Published: 23 December 2002

Abstract

Background

The Drosophila melanogaster genome was the first metazoan genome to have been sequenced by the whole-genome shotgun (WGS) method. Two issues relating to this achievement were widely debated in the genomics community: how correct is the sequence with respect to base-pair (bp) accuracy and frequency of assembly errors? And, how difficult is it to bring a WGS sequence to the accepted standard for finished sequence? We are now in a position to answer these questions.

Results

Our finishing process was designed to close gaps, improve sequence quality and validate the assembly. Sequence traces derived from the WGS and draft sequencing of individual bacterial artificial chromosomes (BACs) were assembled into BAC-sized segments. These segments were brought to high quality, and then joined to constitute the sequence of each chromosome arm. Overall assembly was verified by comparison to a physical map of fingerprinted BAC clones. In the current version of the 116.9 Mb euchromatic genome, called Release 3, the six euchromatic chromosome arms are represented by 13 scaffolds with a total of 37 sequence gaps.

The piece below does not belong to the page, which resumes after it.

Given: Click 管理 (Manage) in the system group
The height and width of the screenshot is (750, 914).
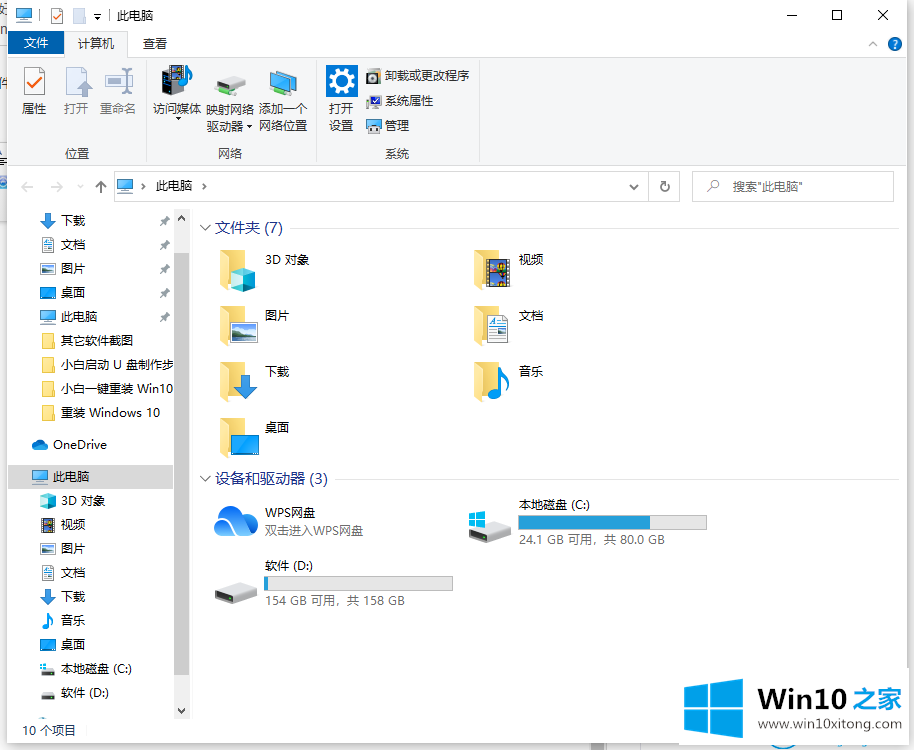Looking at the screenshot, I should tap(388, 126).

We compared Release 3 to Release 2; in autosomal regions of unique sequence, the error rate of Release 2 was one in 20,000 bp.

Conclusions

The WGS strategy can efficiently produce a high-quality sequence of a metazoan genome while generating the reagents required for sequence finishing. However, the initial method of repeat assembly was flawed. The sequence we report here, Release 3, is a reliable resource for molecular genetic experimentation and computational analysis.